* **YOUR TASK**
Print the records word for word from the line that contains "Task: Tick Automatically" through the end of the records, inclusive, and leave the pictures out.

=======

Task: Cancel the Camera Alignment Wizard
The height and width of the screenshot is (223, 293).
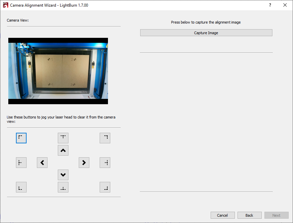Action: pyautogui.click(x=223, y=215)
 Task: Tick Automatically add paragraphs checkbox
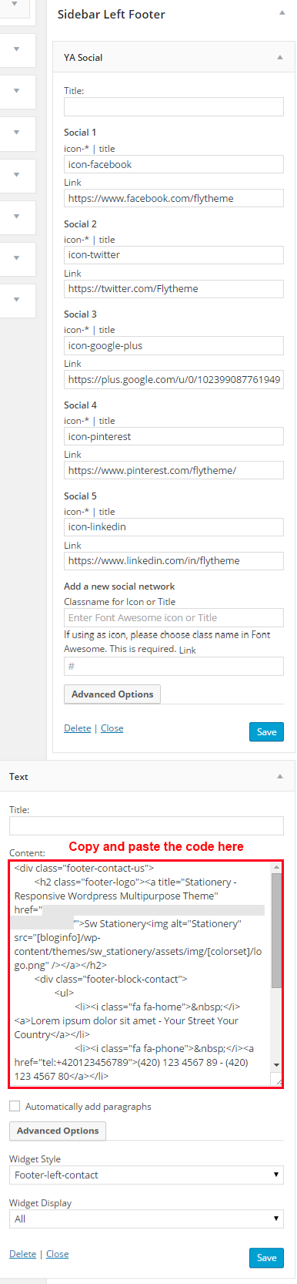pyautogui.click(x=15, y=1106)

=======

* **THE OUTPUT**
 Task: Tick Automatically add paragraphs checkbox
pyautogui.click(x=15, y=1106)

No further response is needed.